As an educator, Amy has taught acting, dance, and music to children and adults. She is well-versed in both musical theatre (encompassing rock, pop, jazz, country, etc) and classical vocal technique/repertoire and is an ideal choice for students interested in crossing genres. Amy does not adhere to a single technique, school, pedagogical philosophy but rather believes in assessing the needs of each individual student and adapting accordingly, helping each singer find their own, unique sound. 

Amy has been teaching voice for several years now and maintains a private studio in addition to her students from Virtu Academy. She teaches singers of all ages and abilities, ranging from casual shower singers to the lead singers of rock bands.
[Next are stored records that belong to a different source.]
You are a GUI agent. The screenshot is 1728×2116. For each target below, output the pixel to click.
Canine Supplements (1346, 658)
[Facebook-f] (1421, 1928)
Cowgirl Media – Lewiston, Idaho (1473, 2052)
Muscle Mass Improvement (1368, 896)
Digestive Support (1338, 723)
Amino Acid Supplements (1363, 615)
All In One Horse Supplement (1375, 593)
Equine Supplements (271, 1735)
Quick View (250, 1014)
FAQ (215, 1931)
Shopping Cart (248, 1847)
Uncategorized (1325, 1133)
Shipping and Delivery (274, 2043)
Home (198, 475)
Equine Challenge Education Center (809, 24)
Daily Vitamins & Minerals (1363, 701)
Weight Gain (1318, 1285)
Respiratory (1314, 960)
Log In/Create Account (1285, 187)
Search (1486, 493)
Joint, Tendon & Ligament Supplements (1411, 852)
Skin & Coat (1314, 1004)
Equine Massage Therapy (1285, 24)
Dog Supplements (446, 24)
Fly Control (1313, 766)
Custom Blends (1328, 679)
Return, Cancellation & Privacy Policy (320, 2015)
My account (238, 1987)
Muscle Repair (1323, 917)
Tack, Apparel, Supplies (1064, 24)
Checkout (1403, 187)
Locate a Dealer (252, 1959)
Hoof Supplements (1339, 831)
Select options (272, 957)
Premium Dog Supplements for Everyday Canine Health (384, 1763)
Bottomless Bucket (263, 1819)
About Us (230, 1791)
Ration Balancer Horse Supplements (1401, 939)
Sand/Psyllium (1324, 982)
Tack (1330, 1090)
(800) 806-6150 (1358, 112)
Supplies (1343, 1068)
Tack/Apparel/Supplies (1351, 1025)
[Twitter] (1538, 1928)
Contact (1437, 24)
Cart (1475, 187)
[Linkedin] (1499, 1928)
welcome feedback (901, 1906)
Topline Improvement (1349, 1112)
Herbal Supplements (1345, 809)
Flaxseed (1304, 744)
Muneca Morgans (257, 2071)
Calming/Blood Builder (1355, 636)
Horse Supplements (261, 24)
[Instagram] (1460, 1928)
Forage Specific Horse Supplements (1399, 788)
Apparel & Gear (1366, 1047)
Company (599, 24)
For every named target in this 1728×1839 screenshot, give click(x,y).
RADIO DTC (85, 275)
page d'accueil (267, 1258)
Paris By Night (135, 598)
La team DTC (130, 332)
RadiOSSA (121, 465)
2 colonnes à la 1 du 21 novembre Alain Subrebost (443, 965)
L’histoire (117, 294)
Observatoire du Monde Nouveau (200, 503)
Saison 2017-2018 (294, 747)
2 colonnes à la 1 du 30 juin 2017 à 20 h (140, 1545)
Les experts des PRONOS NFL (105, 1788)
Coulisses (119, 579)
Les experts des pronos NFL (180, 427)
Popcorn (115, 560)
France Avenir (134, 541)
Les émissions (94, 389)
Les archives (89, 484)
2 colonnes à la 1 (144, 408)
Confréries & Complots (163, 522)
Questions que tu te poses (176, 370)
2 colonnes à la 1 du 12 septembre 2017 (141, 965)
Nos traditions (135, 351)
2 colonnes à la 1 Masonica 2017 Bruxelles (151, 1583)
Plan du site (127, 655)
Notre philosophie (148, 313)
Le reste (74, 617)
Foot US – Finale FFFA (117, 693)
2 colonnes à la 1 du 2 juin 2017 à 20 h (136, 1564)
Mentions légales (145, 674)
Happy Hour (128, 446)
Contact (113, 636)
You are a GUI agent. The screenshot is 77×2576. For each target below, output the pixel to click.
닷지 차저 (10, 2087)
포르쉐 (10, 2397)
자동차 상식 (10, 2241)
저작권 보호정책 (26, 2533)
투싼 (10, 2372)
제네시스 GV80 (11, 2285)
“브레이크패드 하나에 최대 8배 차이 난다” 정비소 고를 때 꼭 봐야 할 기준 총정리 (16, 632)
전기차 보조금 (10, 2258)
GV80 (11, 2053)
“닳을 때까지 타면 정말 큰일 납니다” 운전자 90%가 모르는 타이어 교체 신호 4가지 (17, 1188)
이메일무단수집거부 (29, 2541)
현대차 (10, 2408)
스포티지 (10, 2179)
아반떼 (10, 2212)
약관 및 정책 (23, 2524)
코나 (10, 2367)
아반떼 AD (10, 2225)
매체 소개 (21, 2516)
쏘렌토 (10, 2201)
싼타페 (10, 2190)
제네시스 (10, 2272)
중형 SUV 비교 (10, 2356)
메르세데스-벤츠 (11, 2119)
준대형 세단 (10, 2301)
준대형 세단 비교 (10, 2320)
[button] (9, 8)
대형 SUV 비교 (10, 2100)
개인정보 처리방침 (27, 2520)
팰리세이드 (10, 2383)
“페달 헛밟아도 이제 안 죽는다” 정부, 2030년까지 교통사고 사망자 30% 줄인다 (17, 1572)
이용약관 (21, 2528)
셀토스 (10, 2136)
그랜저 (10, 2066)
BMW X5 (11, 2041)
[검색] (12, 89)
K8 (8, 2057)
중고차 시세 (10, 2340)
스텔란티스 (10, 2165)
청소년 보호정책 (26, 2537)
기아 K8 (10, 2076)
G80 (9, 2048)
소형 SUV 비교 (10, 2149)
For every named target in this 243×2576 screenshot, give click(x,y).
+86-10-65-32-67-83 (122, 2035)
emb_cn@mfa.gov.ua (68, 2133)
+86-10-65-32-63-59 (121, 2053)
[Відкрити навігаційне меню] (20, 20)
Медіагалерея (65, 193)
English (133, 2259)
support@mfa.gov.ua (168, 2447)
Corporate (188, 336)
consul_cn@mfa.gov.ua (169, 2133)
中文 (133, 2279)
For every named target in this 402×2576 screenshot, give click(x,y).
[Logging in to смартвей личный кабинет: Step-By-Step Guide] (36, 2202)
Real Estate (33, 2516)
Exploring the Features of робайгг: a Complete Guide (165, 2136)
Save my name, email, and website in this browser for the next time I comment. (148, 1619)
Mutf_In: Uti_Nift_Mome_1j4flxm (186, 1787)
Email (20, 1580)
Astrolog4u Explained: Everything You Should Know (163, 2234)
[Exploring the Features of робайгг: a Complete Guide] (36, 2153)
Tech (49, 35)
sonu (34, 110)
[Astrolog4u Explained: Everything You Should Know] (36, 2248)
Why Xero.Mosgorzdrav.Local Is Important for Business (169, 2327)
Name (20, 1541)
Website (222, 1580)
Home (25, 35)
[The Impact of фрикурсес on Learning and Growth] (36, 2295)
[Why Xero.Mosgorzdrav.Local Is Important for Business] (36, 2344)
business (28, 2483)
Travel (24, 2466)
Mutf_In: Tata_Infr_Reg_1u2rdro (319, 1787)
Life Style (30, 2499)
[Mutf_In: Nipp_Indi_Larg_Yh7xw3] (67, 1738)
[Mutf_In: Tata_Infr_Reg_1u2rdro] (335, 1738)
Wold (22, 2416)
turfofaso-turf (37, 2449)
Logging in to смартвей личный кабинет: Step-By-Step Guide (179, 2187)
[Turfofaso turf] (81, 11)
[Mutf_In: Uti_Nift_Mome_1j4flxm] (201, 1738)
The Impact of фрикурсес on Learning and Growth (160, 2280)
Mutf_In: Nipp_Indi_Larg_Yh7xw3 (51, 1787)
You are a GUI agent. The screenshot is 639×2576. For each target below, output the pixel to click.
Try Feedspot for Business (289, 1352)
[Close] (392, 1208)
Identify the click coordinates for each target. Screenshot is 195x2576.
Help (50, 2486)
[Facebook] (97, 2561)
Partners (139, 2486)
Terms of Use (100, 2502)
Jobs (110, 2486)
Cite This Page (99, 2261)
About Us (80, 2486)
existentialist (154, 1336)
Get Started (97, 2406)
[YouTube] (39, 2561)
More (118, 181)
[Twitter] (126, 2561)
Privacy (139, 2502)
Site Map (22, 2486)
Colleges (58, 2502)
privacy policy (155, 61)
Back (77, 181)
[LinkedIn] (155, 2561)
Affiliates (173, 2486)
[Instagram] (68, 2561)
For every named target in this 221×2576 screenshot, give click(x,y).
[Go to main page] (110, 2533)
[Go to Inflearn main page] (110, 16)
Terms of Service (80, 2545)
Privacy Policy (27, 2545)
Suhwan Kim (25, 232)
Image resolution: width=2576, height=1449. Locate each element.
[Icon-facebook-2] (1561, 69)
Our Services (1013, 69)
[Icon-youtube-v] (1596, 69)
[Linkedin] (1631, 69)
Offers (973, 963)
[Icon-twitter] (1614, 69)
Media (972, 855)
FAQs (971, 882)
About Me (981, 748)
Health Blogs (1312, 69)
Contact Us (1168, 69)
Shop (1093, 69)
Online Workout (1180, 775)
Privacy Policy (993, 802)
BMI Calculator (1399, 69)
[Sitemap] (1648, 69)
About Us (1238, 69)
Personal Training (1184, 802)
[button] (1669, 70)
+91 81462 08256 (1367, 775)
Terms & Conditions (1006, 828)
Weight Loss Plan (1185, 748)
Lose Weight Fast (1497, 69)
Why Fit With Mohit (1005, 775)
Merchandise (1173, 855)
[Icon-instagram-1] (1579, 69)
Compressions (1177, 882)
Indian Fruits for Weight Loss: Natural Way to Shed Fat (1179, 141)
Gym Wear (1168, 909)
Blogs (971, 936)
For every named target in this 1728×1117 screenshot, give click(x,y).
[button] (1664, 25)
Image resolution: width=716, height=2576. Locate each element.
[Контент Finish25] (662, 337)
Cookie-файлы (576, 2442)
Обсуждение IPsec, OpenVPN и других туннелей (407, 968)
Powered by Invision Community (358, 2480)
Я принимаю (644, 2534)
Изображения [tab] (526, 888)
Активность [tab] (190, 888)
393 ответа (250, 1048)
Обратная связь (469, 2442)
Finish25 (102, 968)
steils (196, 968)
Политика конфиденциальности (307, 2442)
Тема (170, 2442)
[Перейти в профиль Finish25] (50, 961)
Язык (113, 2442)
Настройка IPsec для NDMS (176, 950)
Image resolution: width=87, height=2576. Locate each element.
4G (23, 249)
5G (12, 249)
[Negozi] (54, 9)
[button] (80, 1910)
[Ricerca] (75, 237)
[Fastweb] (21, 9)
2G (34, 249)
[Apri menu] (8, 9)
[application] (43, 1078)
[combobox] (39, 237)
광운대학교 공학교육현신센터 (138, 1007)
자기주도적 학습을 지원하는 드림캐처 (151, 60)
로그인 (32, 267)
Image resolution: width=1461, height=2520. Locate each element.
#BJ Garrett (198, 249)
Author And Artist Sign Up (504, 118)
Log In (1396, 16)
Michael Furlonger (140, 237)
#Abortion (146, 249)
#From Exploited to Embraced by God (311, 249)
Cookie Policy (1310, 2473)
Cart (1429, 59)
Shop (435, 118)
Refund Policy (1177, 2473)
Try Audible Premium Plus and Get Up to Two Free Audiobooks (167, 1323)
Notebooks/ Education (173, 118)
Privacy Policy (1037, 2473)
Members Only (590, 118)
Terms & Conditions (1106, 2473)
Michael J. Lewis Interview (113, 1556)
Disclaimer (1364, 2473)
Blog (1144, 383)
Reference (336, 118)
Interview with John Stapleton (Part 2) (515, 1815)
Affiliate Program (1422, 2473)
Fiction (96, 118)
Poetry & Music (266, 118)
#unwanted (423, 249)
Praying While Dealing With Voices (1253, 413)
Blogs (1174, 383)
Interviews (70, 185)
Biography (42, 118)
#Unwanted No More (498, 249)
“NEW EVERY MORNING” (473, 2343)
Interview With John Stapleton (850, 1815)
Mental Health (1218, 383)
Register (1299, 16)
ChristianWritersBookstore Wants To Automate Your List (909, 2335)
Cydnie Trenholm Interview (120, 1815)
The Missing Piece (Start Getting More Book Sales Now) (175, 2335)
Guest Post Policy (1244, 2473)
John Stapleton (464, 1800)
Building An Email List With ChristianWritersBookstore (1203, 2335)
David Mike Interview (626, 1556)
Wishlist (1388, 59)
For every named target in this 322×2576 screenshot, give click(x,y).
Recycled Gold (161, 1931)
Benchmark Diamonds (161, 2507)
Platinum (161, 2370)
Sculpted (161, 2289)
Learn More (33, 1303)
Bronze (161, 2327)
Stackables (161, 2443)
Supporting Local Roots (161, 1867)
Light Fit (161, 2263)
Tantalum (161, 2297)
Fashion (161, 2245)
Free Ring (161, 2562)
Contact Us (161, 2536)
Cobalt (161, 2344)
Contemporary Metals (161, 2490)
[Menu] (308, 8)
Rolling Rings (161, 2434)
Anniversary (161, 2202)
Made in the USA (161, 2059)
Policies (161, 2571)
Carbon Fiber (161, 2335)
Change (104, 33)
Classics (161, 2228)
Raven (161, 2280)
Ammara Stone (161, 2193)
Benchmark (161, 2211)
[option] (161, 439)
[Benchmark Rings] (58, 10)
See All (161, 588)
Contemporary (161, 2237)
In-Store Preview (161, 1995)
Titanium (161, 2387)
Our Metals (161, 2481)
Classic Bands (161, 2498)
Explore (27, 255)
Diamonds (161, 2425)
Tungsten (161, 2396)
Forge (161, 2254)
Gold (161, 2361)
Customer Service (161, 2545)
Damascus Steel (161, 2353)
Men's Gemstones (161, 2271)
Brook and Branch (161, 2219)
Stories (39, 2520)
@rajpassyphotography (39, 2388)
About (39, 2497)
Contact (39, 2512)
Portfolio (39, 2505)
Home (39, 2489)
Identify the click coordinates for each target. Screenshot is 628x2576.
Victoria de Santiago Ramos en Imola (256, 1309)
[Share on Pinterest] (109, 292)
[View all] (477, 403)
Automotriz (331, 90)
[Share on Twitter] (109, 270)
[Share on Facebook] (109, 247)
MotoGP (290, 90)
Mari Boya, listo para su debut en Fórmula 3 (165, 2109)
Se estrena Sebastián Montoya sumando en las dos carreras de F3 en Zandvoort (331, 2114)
Amy will craft each lesson plan to match the needs of each singer, some working on aural skills and music theory, others prioritizing the fundamentals of vocal technique (from breathing to crafting legato lines and freeing the instrument from tension).

Bio

Soprano, Amy Weintraub, has been praised for being  “a powerhouse” (Princeton Found) with “a voice that soars” (US1). Amy traverses several genres of music and theatre, ranging from pop/rock to opera. She has appeared in three Off-Broadway productions: #Adulting, It Came From Beyond, and Frankenstein. Other theatrical credits include The Princeton Festival’s She Loves Me (Amalia), Regretting Almost Everything at 54 Below starring Jeff Blumenkrantz, a Broadway's Future Concert featuring the music of Jacob Fjeldheim at Lincoln Center, and The Musical Theater Project's Silver Linings: The music of Jerome Kern. Operatic highlights include Susanna in Le Nozze di Figaro, Noémie in Cendrillon, and most recently, an operatic adaptation of A Doll’s House. She has participated in the esteemed Lotte Lenya Competition, where she used both her operatic and musical theatre. Amy graduated from Oberlin College and Conservatory in 2017, where she earned a BM in Vocal Performance and a BA in theatre.